>> Begin

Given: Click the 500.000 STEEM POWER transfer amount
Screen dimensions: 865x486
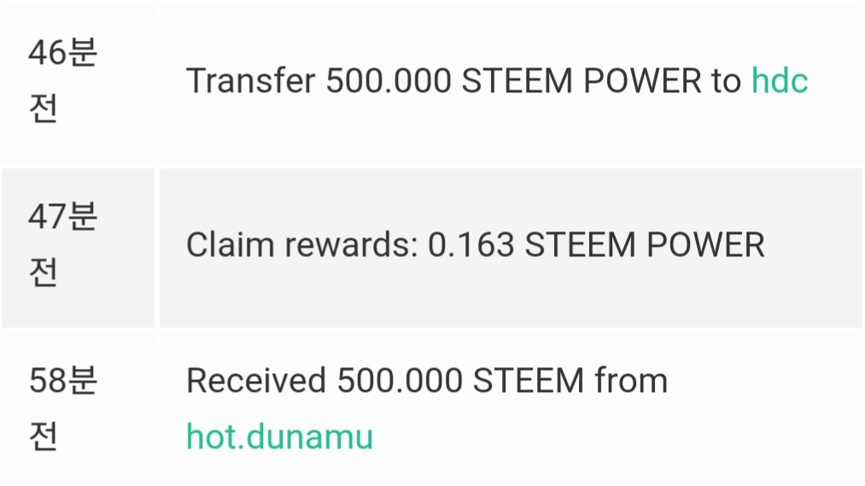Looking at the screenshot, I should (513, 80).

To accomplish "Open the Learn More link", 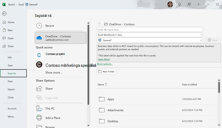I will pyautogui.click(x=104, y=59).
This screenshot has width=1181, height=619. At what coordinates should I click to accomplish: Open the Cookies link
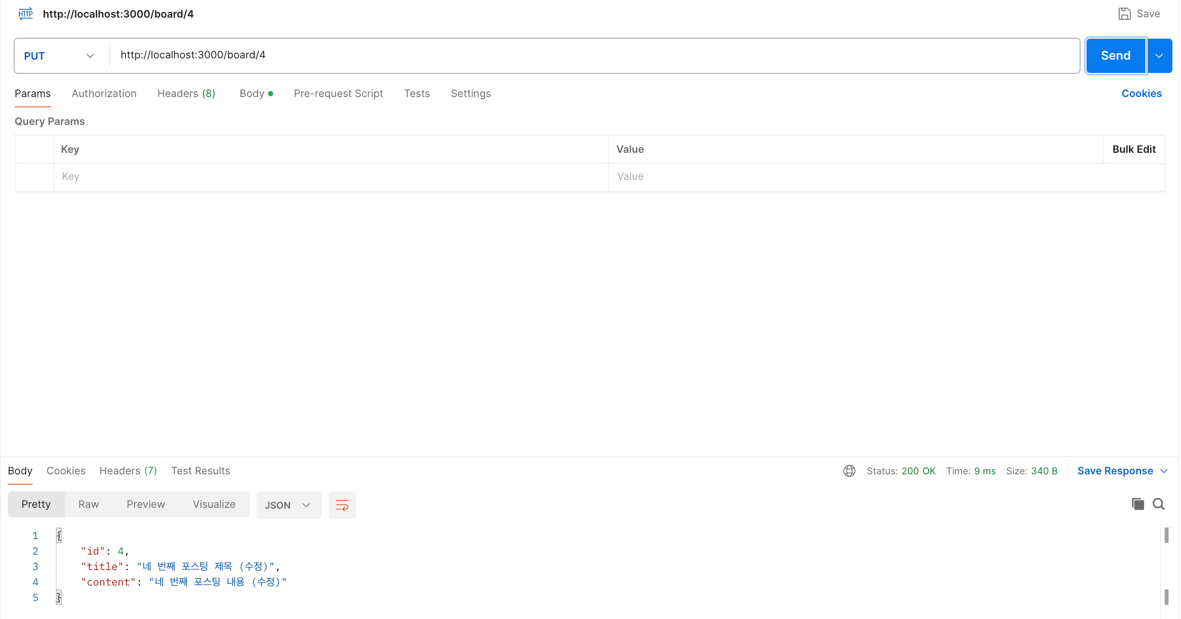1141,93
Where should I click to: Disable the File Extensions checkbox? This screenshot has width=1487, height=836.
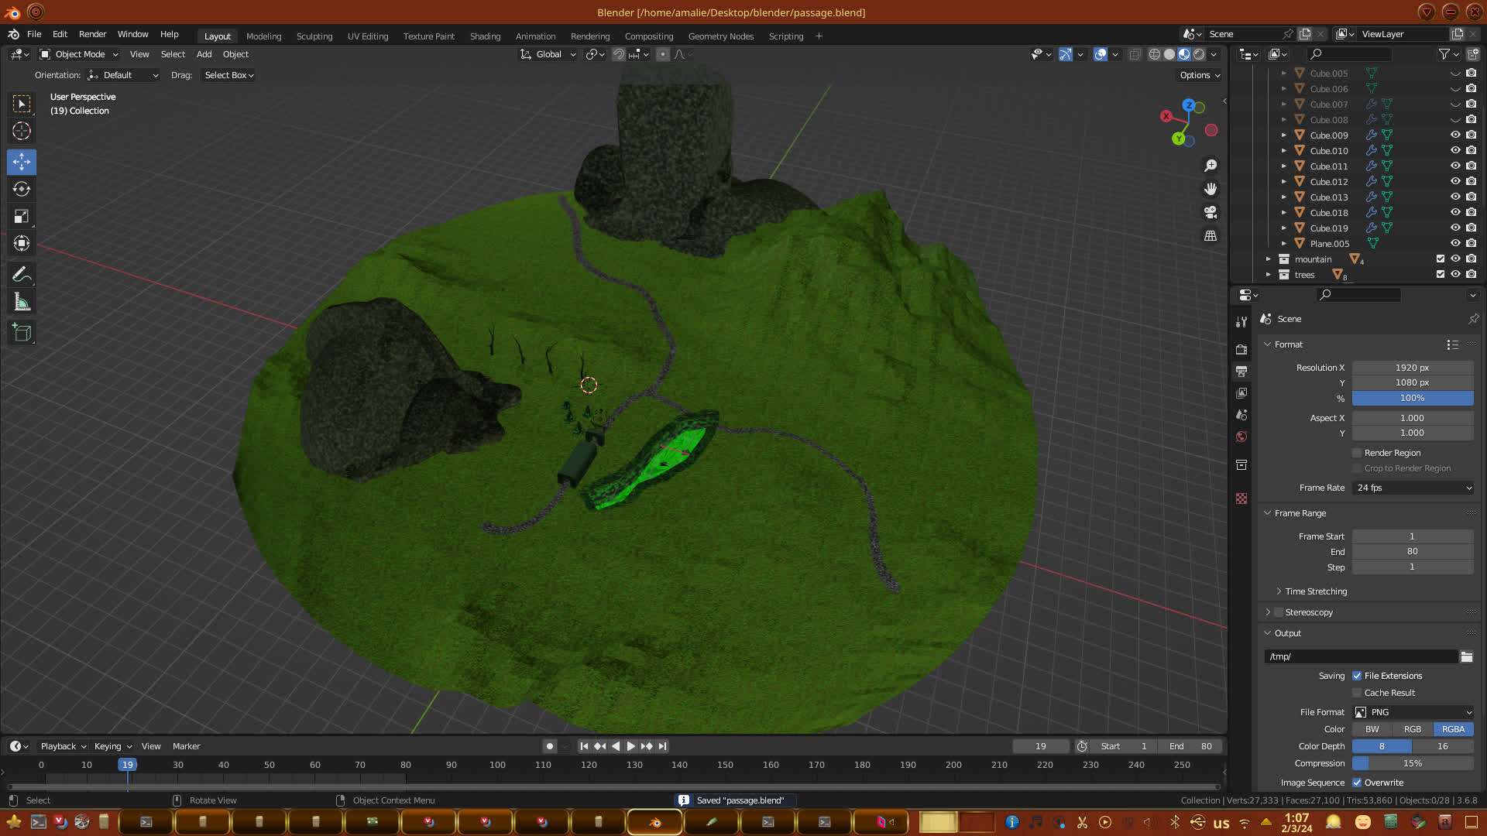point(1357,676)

>> End
>> Begin

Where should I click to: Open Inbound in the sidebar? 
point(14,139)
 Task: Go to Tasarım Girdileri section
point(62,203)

>> End
>> Begin

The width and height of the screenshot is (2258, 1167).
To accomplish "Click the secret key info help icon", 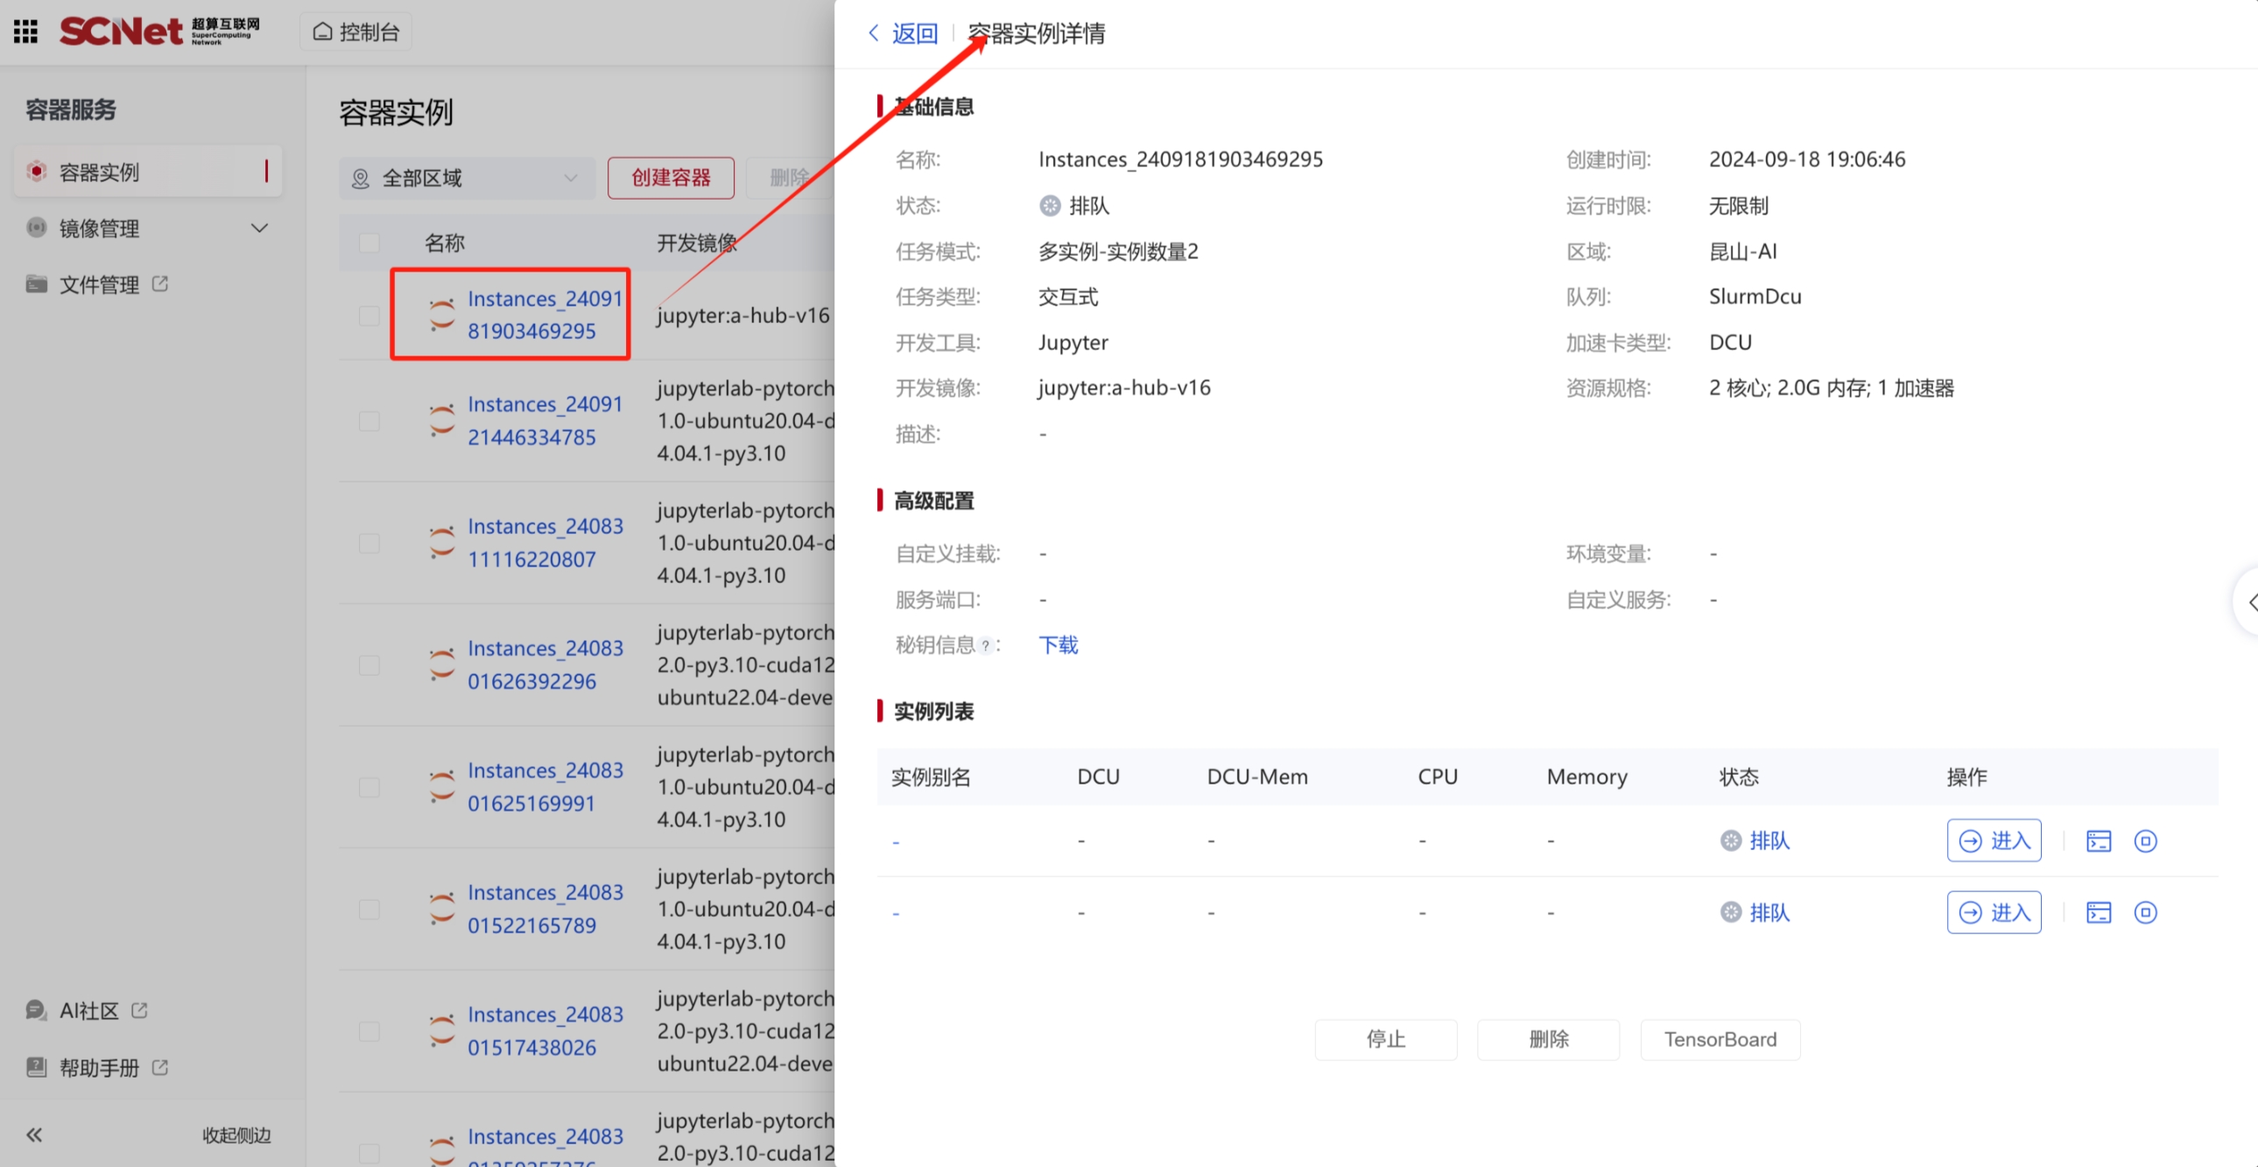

>> End

▶ [What the task asks]: Render the lines between the one holding "The width and" and the one holding "the secret key", inclusive, as a Markdown table with the columns Row and Line, omitting blank lines and leaving the pictures out.

▶ [Exercise response]:
| Row | Line |
|---|---|
| 1 | The width and height of the screenshot is (2258, 1167). |
| 2 | To accomplish "Click the secret key info help icon",  |